● DESCRIPTION OF THE TASK: Revise the data below by replacing every occurrence of "Viewport" with "Display area". Leave everything else unchanged.
◆ ◆ ◆ ◆
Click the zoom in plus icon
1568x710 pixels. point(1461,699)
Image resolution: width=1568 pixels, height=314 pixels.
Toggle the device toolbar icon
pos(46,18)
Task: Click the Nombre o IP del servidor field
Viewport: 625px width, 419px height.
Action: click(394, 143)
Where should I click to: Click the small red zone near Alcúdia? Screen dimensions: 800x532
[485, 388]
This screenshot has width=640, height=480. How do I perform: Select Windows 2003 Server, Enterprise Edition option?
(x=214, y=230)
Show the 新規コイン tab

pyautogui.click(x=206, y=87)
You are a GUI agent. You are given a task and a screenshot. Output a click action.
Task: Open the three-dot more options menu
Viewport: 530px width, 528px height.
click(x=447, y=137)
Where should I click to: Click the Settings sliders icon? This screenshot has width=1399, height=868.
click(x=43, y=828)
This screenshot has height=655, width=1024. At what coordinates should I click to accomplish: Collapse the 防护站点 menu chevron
◆ ◆ ◆ ◆
● CORRECT ANSWER:
Click the zoom in plus icon
1568x710 pixels. point(1461,699)
Image resolution: width=1568 pixels, height=314 pixels.
Toggle the device toolbar icon
pos(46,18)
Task: Click the Nombre o IP del servidor field
Display area: 625px width, 419px height.
Action: click(394, 143)
Where should I click to: Click the small red zone near Alcúdia? Screen dimensions: 800x532
[485, 388]
This screenshot has width=640, height=480. How do I perform: Select Windows 2003 Server, Enterprise Edition option?
(x=214, y=230)
Show the 新規コイン tab

pyautogui.click(x=206, y=87)
You are a GUI agent. You are given a task and a screenshot. Output a click action.
Task: Open the three-dot more options menu
Display area: 530px width, 528px height.
click(x=447, y=137)
Where should I click to: Click the Settings sliders icon? This screenshot has width=1399, height=868.
click(x=43, y=828)
This screenshot has height=655, width=1024. At what coordinates should I click to accomplish: Collapse the 防护站点 menu chevron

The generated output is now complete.